Loi de programmation militaire : 413 milliards, pour quoi faire ?

Stéphanie Gwizdak

« On croit mourir pour la patrie, on meurt pour des industriels ». La phrase célèbre d’Anatole France pourrait-elle servir de devise à la politique annoncée par Emmanuel Macron ?

Emmanuel Macron a annoncé ce 20 janvier à Mont de Marsan, lors de ses vœux aux armées, l’octroi d’une enveloppe de 413 milliards d’euros supplémentaires aux budgets de la Défense pour l’exercice 2024-2030, soit une augmentation de plus de 100 milliards d’euros par rapport à loi de programmation militaire 2019-2024. Augmentation justifiée par la nécessité d’« un effort à proportion des dangers, considérables ». « Nous avons réparé l’Armée, nous allons maintenant la transformer » poursuit-il.

Mettre en relation cette augmentation substantielle avec les 12 milliards que le gouvernement dit chercher désespérément pour justifier son projet de réforme des retraites, est une question qui mériterait un développement complet à elle seule.
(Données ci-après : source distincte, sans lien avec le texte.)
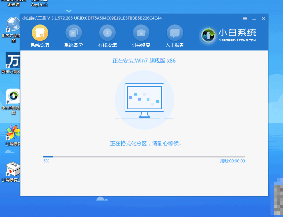Viewport: 283px width, 217px height.
Task: Click the 正在安装:Win7 旗舰版 x86 title text
Action: [x=144, y=61]
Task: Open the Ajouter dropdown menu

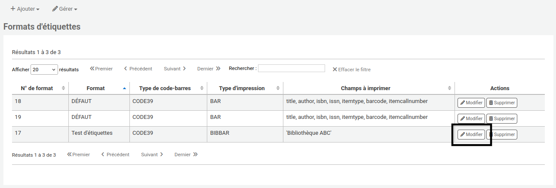Action: pyautogui.click(x=25, y=9)
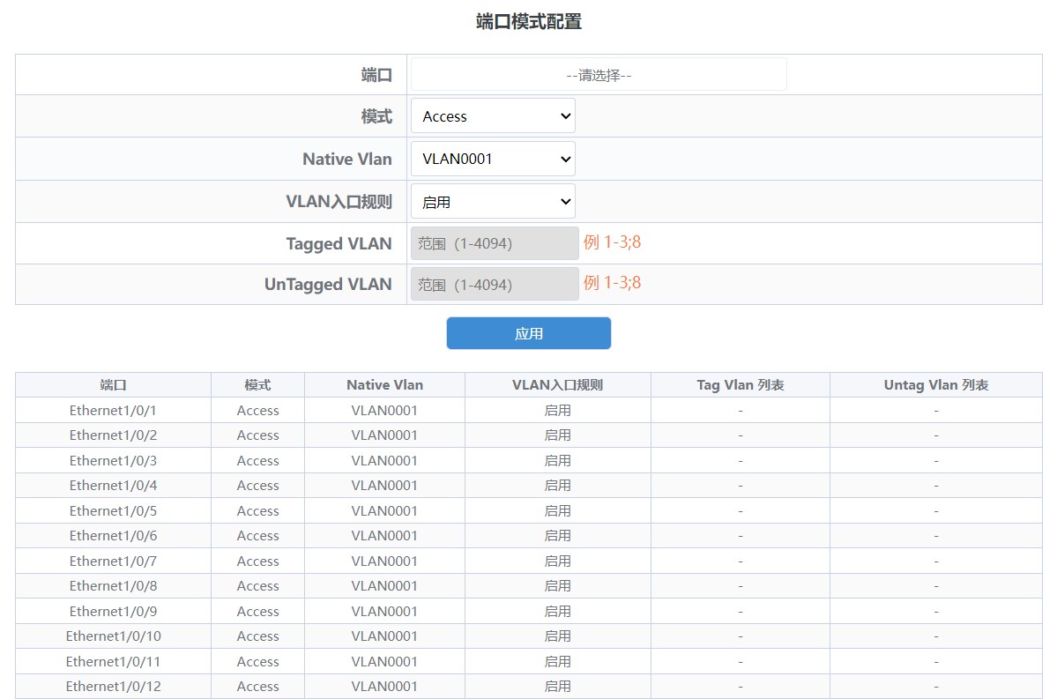Screen dimensions: 1057x699
Task: Open the 端口 port selection dropdown
Action: pos(599,75)
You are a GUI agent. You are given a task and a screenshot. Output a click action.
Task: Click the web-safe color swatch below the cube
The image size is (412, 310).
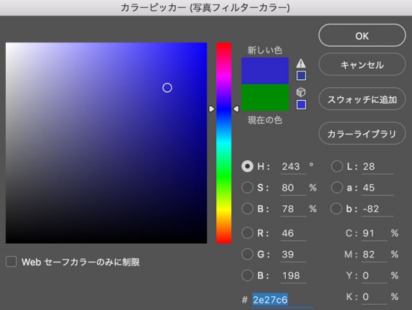301,104
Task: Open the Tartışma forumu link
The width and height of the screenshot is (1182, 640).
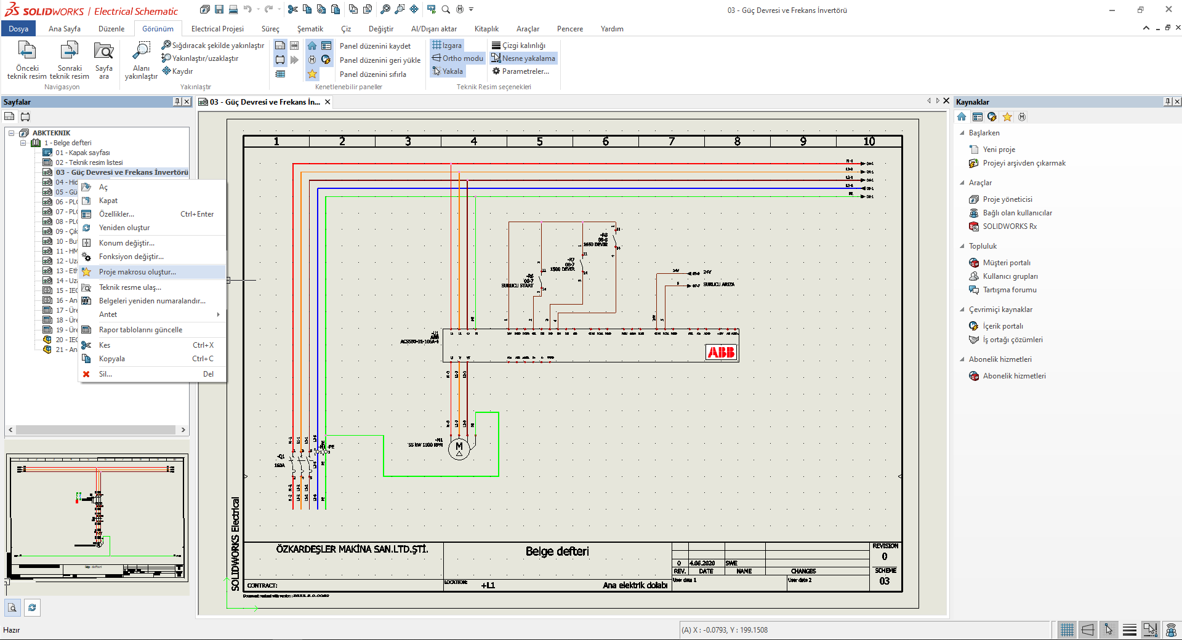Action: (1009, 289)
De même que la question qui est posée à l’humanité, des conditions et gestes à produire pour emprunter la seule voie possible pour notre avenir commun : celle des résolutions diplomatiques des conflits existant ou à venir.

Dans cet article, nous avons cependant voulu saisir la mise en lumière actuelle de la question militaire pour explorer un autre aspect du sujet, tant les sommes engagées par les finances publiques ainsi que la gravité des enjeux nous obligent à y regarder de plus près : 413 milliards pour faire quoi ? Comment l’utilisation de ces sommes considérables est-elle contrôlée par les représentants de la nation ?
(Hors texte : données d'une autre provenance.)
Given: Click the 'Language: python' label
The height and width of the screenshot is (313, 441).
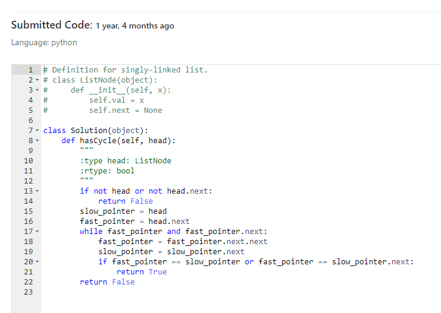Looking at the screenshot, I should pyautogui.click(x=44, y=43).
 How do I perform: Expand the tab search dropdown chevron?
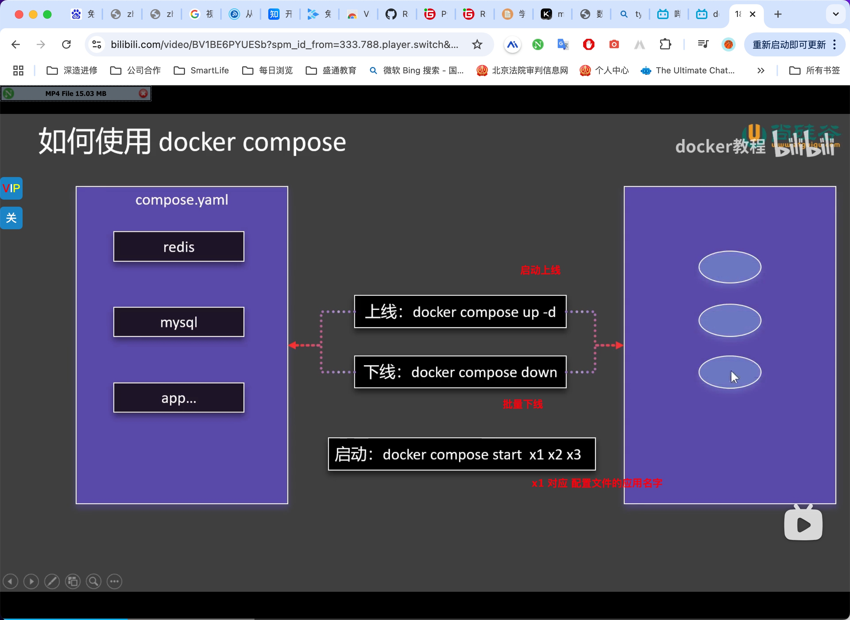tap(835, 14)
Peut-on augmenter les budgets sans remettre en question un modèle qui s’amortit sur la vente d’armes ?

Car la situation n’est guère brillante !

Ainsi le site Public Sénat, analysant le conflit russo-ukrainien, nous informe que « la France dispose par exemple de 222 chars de combat, 18 systèmes sol-air et 253 avions de combat, alors que la Russie et l’Ukraine ont respectivement déjà perdu, en un an de conflit, 1642 et 449 chars de combat, 88 et 86 systèmes sol-air, et 69 et 56 avions de combat. C’est donc en un an, presque 10 fois les stocks français de chars, plus de 20 fois les stocks de systèmes de défense sol-air et la moitié des stocks d’avions de combat, qui ont été détruits. » Alors que, selon l’Institut français des relations internationales (IFRI), « initialement dotée de 76 CAESAR, l’armée de Terre n’en dispose ainsi plus que de 58 » soit, compte tenu d’un taux de disponibilité de 75 %, « en dessous des 48 unités prévues par le contrat opérationnel HEM (Hypothèse d’Engagement Majeur) ».
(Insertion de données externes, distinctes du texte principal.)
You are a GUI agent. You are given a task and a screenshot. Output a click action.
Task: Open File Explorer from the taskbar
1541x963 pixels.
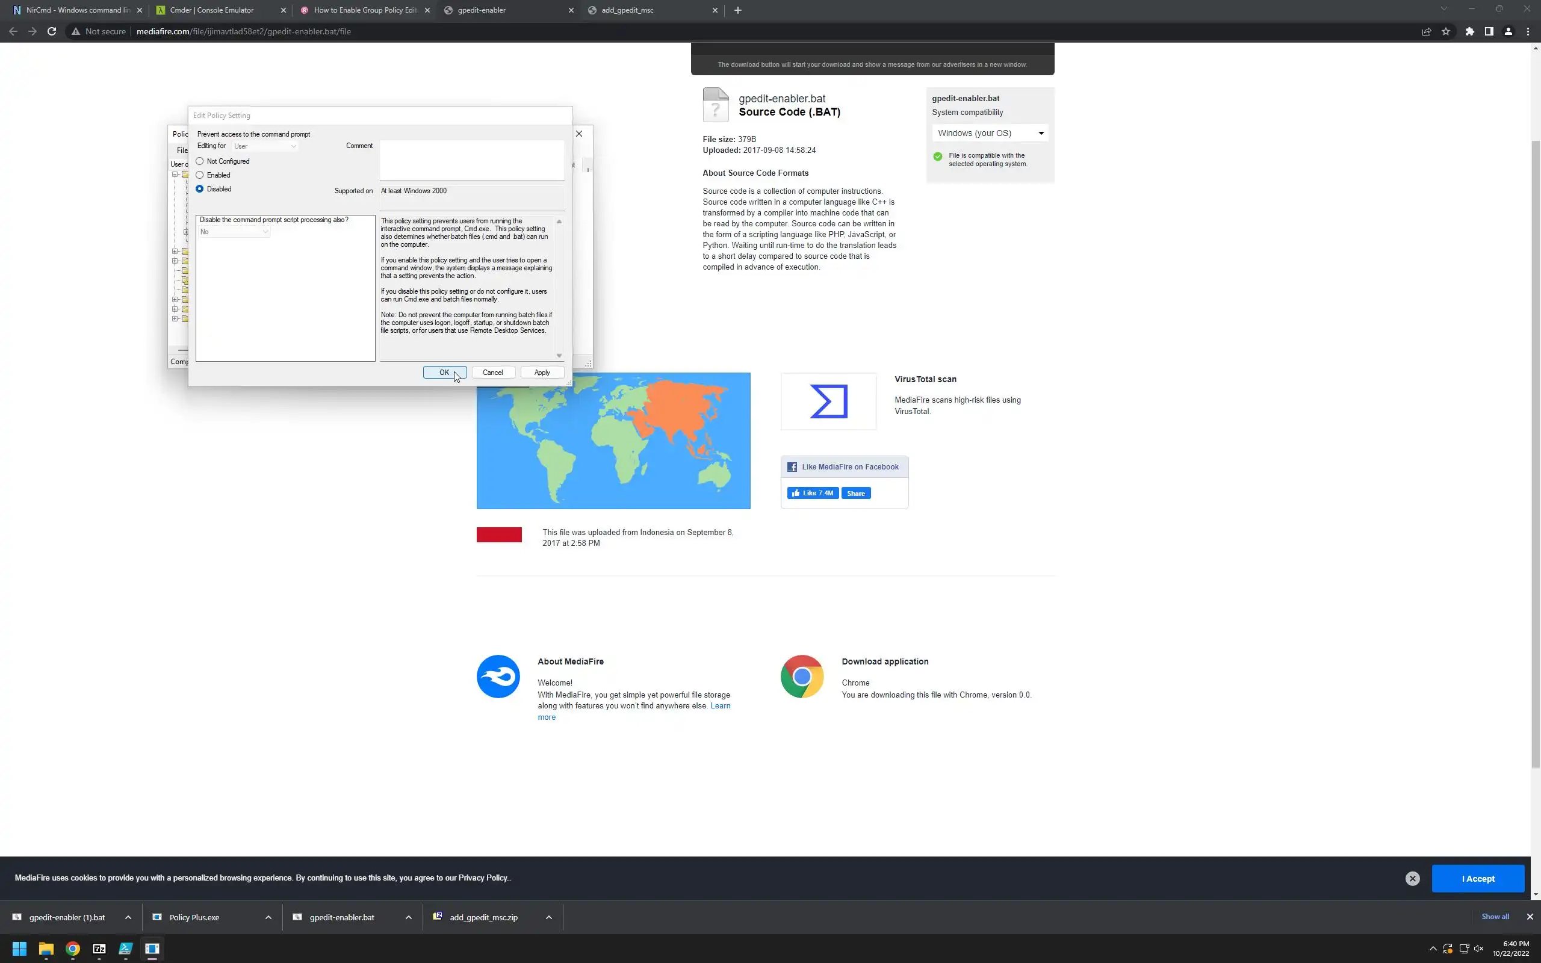click(46, 948)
Si Emmanuel Macron affirme que « nous avons réparé l’Armée », force est de constater que celle-ci serait, en réalité, en grande difficulté pour affronter une guerre de haute intensité qui durerait un tant soit peu. Ce qui pose alors une question simple : comment peut-on se trouver démuni face à un conflit qui n’a pas de caractère de soudaineté puisque ses prémisses remontent au moins à 2014, Angela Merkel déclarant récemment elle-même que les accords de Minsk n’avaient d’autres buts que de laisser à l’Ukraine le temps de s’armer, et que notre gouvernement n’est pas à proprement parler le premier des pacifistes ? A quoi ont donc servi les milliards investis dans la défense depuis 20 ans, pour que notre armée soit dans cet état, incapable en définitive, si besoin était, d’assurer la défense de notre pays, sauf à brandir l’épouvantail de la dissuasion nucléaire ? Sans doute moins à construire une défense pour l’intérêt général qu’à générer des profits pour les actionnaires des industries de défense, fonds de pensions inclus.

Explorons trois aspects de cette question : Quelle industrie militaire, quelle composition de l’armée et pour quels objectifs ?

Certains experts distinguent deux modèles qui se font face en Ukraine.

Les Russes, partant du principe de la brièveté de la durée de vie des équipements militaires sur les champs de bataille, misent sur la quantité et la polyvalence des unités produites (une production industrielle donc capables de produire massivement et de constituer des stocks) et des évolutions techniques progressives et inclusives d’une génération à l’autre. En outre, ils auraient limité de manière drastique les profits financiers de leur industrie de défense. Une stratégie qui recherche l’équilibre coût / performance pour « tenir » dans le temps un conflit de haute intensité. La Russie a en outre conservé une armée mixte composée de militaires professionnels et d’un contingent de conscrits effectuant leur service militaire.